Building the evidence base
The Gender Center’s patient load – now more than 300, with about 10 new referrals a month – reflects the explosion in the number of transgender youth seeking specialized services across the country, says Rosenthal.
Families come from as far as Alaska, Florida, and Egypt for weekly clinics offered in San Francisco and a new location in San Mateo. A clinic at UCSF Benioff Children’s Hospital Oakland is in the works.
The Gender Center’s approach may be in demand – and the standard of care for persistent gender dysphoria – but it’s not without controversy.
In the May 2015 issue of Pediatrics, one group of critics lambasted the gender-affirming model for reinforcing “the delusions of gender identity-confused children.” Citing the lack of long-term data on medical transitions, the critics called the approach an “ideology-driven social experiment.”
UCSF, along with three other academic institutions with dedicated transgender youth centers, are addressing that lack of evidence with a $5.7-million grant from the National Institutes of Health (NIH).
The five-year study – the first of U.S. transgender youth funded by the NIH – will evaluate the physiological and psychosocial impact of puberty blockers and cross-sex hormones.
“We’re really excited to pool our resources,” says Rosenthal. “This study will help to effectively and safely guide the clinical care of these youth.”
Righting the “wrong” puberty
By age 15, Oliver Bishop was on a dual regimen of testosterone, plus puberty blockers to keep his endogenous estrogen from competing with the male hormones.
He came out to his classmates by creating a second Facebook account with his new name, chosen after he asked his mom what it would have been if he had been born male: Oliver, after his great-grandfather.

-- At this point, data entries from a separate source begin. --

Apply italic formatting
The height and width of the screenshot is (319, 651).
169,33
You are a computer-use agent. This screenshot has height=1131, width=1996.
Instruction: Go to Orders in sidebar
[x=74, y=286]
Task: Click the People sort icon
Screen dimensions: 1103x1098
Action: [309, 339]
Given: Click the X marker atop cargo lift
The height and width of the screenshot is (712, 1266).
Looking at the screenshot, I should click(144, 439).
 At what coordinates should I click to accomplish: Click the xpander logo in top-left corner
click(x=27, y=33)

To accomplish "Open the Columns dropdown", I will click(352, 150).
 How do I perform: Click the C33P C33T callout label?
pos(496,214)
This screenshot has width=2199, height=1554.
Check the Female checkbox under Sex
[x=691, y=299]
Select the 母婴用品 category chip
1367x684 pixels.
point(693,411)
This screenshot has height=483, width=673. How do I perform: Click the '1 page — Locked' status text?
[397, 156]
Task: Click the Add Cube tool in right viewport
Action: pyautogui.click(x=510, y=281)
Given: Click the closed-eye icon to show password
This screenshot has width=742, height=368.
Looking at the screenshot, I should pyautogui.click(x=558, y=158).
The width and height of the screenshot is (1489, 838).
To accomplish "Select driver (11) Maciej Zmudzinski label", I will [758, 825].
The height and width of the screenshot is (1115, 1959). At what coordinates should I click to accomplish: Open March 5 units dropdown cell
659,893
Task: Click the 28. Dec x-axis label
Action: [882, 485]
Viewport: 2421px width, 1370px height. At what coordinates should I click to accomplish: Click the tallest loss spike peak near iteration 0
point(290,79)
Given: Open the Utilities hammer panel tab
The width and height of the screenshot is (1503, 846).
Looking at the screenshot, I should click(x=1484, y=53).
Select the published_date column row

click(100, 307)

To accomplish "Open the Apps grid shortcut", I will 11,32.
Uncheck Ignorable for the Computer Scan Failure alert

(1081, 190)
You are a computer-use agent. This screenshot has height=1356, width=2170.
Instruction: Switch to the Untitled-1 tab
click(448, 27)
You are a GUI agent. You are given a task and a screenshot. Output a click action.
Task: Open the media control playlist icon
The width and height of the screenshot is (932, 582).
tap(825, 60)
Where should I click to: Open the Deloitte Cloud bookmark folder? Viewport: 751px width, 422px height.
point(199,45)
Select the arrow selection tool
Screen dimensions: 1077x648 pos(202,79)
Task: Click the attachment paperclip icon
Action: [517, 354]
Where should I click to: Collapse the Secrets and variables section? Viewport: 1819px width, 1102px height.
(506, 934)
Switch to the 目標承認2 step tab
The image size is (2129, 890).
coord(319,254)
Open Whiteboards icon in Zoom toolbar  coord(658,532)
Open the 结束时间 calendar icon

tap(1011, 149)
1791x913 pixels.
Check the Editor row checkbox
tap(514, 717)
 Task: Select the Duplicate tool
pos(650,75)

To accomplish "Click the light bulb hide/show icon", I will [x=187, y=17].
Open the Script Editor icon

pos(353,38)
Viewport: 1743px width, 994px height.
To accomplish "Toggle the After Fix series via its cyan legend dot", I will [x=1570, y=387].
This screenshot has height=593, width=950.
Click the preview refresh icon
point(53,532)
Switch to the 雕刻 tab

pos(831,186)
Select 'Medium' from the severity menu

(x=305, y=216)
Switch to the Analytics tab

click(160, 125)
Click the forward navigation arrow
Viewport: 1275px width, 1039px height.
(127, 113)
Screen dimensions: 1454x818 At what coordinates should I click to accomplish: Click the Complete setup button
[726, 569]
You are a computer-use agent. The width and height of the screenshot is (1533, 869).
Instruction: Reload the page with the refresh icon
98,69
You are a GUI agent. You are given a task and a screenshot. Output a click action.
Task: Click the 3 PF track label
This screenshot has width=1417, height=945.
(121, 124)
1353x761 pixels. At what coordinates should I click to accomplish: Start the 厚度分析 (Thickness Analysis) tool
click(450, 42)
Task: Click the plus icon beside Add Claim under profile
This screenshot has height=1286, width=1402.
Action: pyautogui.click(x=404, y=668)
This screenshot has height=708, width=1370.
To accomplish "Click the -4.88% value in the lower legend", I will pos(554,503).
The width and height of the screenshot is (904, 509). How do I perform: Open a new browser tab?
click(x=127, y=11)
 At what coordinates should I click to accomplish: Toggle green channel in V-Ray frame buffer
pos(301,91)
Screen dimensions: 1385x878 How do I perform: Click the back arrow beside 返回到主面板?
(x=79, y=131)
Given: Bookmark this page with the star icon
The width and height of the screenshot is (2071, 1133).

While he had to endure a second puberty, and he’ll need to take testosterone for the rest of his life, he’s had no second thoughts about transitioning.
The summer after his sophomore year, he had “top” surgery – a double mastectomy and male chest contouring – in San Francisco. To pay for the procedure, which was not covered by insurance, he used earnings from years of showing and selling pigs at the Tuolumne County fair.
“It’s a lot of money for a 15-year-old,” he says of the $8,000 price tag. “But I appreciate it every day.”
His family’s insurance also wouldn’t cover a puberty blocker implant, so Bishop at first chose cheaper but “gnarly” monthly shots. Later, concerned about unknown long-term effects of the blockers, and hating the painful shots, he opted for a hysterectomy at age 16 – performed by the same family doctor who had delivered him.
While Bishop can almost seem blithe at times about his transition, it hasn’t all been smooth. There are still derogatory remarks. His extended family has had a mixed response.
But he doesn’t waste time worrying about the stings. The first in his small town to come out as a transgender person and to medically transition, he’s been a role model for peers who share nontraditional gender expressions. He’s on a glide path to graduation, his grades are high, and he plans to pursue a degree in music education. In June, he’ll undergo the first in a series of “bottom” surgeries to create male genitalia.
His only regret, he says, is not finding UCSF’s Gender Center sooner. “To not go through the wrong puberty, those kids are lucky,” he says. “That’s a team effort. You have to show [gender dysphoria], and parents have to catch it.”
He doesn’t take his parents’ evolution, or their support, for granted. “I couldn’t have done this without them. And I would not have been able to make it without the Gender Center helping me and my parents understand, and medically transition,” Bishop says. “In the rawest form, the center saved my life.”